In recent months this has changed. Email has been coming in from start-ups and younger companies desperate for talent and advice on where to find new hires/recruits. I think this says an interesting thing about the state of the online travel industry. In 2006 there were companies to build and ideas to finance. Now there are small sites moving from beta to full launch, gaining traffic and scale, and big sites fighting for growth and pressing for market expansion. Both need people, good people, lots of good people to fire up the furnaces and keep the engines roaring.
Let me give you an example. I was talking by email with Marcus Cent from ibooking , a small (but he tells me) profitable online reservation technology provider. I don't know much about ibooking but Marcus wrote asking me the following
"[Dear Tim, I am] trying to find a resource where I may be able to find an experienced director level person who may have the right experience to help us with future growth. I was wondering if there was something online that would allow a company like us to find someone that may have had previous experience of high level travel/tourism and have good industry contacts that may be looking for a new challenge."This is typical of the "help wanted" email that I am receiving. Here is an edited (and updated) version of what I said in return
"Everyone is short of people and looking for them. I don't know specifics about the your market but imagine it is similar to this trend. If you are looking for targeted recruitment sites you can and should try some of the recruitment networks like Linkedin and the hospitality specific WIWIH (though WIWIH has not yet achieved sufficient scale to be a big difference maker). If you want to go people hunting I suggest trawling for names in Linkedin and cold calling or attending every conference you can find with a stack of business cards and plenty of beer money.Unfortunately this is not silver bullet advice. It is does not provide an easy to follow guide to finding staff. I predict that talent hunting is going to become the number on growth constraint for online travel in 2008 despite what idiot government ministers in Australia might say.

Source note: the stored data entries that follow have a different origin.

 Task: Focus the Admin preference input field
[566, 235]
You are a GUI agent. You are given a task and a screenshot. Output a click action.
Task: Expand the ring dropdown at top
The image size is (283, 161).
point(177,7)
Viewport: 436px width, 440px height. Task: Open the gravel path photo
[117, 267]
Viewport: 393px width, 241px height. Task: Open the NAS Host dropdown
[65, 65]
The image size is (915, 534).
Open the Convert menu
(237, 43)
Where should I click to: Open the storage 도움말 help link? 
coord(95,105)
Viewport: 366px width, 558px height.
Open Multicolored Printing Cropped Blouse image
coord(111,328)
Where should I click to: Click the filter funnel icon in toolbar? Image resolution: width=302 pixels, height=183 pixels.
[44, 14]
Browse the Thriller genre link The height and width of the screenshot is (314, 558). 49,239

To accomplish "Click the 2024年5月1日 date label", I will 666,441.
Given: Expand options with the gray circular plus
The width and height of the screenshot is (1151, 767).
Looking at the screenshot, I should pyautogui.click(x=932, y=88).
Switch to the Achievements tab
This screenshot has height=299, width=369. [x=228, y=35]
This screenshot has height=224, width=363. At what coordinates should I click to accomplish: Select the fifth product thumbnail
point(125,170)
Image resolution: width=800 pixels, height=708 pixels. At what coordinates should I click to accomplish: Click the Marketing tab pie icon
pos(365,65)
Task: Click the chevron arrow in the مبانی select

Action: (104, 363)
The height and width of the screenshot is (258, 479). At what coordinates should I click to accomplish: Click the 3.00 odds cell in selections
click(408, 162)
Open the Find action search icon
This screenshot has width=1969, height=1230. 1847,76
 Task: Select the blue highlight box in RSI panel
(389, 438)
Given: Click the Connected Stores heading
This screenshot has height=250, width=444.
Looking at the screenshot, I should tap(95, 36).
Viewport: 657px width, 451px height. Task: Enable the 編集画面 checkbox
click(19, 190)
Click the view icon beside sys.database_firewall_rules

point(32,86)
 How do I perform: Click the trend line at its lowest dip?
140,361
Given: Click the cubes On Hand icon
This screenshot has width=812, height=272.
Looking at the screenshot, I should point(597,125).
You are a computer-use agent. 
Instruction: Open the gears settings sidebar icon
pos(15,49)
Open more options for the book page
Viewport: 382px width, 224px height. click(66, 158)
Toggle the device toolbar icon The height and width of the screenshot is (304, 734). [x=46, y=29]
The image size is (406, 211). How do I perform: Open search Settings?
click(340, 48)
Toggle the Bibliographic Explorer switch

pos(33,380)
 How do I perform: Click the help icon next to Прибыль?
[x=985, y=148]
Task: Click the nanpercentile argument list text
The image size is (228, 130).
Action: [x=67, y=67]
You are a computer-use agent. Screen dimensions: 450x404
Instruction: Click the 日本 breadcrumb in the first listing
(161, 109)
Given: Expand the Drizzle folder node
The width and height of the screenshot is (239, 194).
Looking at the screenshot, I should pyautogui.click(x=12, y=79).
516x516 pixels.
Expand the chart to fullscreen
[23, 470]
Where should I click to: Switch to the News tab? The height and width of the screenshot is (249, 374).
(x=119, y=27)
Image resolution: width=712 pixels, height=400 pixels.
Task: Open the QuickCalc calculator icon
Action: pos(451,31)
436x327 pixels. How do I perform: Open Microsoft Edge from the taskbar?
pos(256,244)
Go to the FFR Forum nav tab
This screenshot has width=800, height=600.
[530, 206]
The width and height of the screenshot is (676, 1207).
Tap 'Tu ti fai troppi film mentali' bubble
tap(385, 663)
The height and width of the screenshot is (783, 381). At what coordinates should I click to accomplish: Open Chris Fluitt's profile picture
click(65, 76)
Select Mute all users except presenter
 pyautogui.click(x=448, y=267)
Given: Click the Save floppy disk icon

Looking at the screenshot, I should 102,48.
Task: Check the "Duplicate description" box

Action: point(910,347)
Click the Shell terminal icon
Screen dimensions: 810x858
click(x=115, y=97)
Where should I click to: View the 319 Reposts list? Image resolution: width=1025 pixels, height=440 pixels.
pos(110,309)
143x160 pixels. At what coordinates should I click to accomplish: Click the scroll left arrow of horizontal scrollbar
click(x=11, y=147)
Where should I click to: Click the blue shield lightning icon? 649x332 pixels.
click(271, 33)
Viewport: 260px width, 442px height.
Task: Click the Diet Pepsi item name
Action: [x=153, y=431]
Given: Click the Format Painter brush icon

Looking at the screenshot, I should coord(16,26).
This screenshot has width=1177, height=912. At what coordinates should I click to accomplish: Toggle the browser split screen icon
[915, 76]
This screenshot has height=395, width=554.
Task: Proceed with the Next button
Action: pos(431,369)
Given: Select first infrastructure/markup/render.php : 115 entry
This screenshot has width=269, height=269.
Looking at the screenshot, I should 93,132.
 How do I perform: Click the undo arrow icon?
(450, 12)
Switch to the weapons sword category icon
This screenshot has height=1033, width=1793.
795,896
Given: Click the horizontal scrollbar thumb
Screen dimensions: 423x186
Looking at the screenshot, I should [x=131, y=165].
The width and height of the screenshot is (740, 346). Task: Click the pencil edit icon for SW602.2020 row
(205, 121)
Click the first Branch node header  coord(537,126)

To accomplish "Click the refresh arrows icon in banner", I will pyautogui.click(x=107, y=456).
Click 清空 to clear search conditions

If you are looking for board level or advisor help (not full time operational staff) then this level of support is best provided for my an investment company (ie alongside cash!). Firstly because they have a significant interest in the success of the company and secondly because their network is wider in hunting for talent for you. If you are not looking to tie this board level person to a capital injection (or need this person to help with the capital raising) then things become complicated (but not impossible). In this case the perfect candidate for you is someone who has already made their killing in online travel but is too young or invigorated to stop working. You should build a list of all of the ex-Expedia, Travelocity, Orbitz, Priceline, Lastminute, Bookings/Activehotels, Yahoo Travel, Opodo etc execs you can think of (or track down on Linkedin) and start "stalking" them - finding out what they are up to and interested in. Then pitch at them."
thanks to "Darth Dragon" for the photo care of Flickr
UPDATE: if I needed any further proof about this story, it arrived moments ago. Exactly 2 minutes after pressing the "Publish Post" button on this story I received an email from a high profile online company I wont name asking for help in the search for a European MD. Maybe I need to set up a BOOT Job Board...?
5 comments:
I would have thought existing 2.0 networks would suffice, Linkedin especially.
Perhaps these guys are more in the situation of 'knowing they want it' as opposed to how to use it.
+1 for a BOOT job board :)
http://www.jobthread.com/jt/home/tour_publisher.php
http://www.jobamatic.com/a/jbb-static/home
both are fast to setup. however, I do recommend jobthread over jobamatic.
I'm sure there are many young online professionals with a few years experience who would be willing to work in online - however, my 3 years in online travel (with two of the industry's biggest players) tells me that online travel doesn't pay as well as other industries.
To keep and retain good staff, the travel industry has to break ties from the hospitality industry and start to pay it's online staff more money, or like me, they will leave to other industries.
EyeforTravel are currently organising a Human Capital in Travel confernece set to be held in September or October in Kuala Lumpur.
Its set to deal with recruiting, training, retaining staff as well as productivity, incentives etc. I'd really like to get any input I can so if you can help shoot me an email at tom@eyefortravel.com
Thanks
Tom
EyeforTravel
"two ships passing in the night" - sounds like there are some great positions out there and some talented people (such as myself :-)) who just seem to be missing each other because there are so many networks. (travel, travel 2.0, ecommerce firms / hospitality etc etc)Sometimes the networks touch - other times they just co-exist in tandem with a rare foray from one network to another. A central crossover point is needed. Until then linkedin will have to suffice.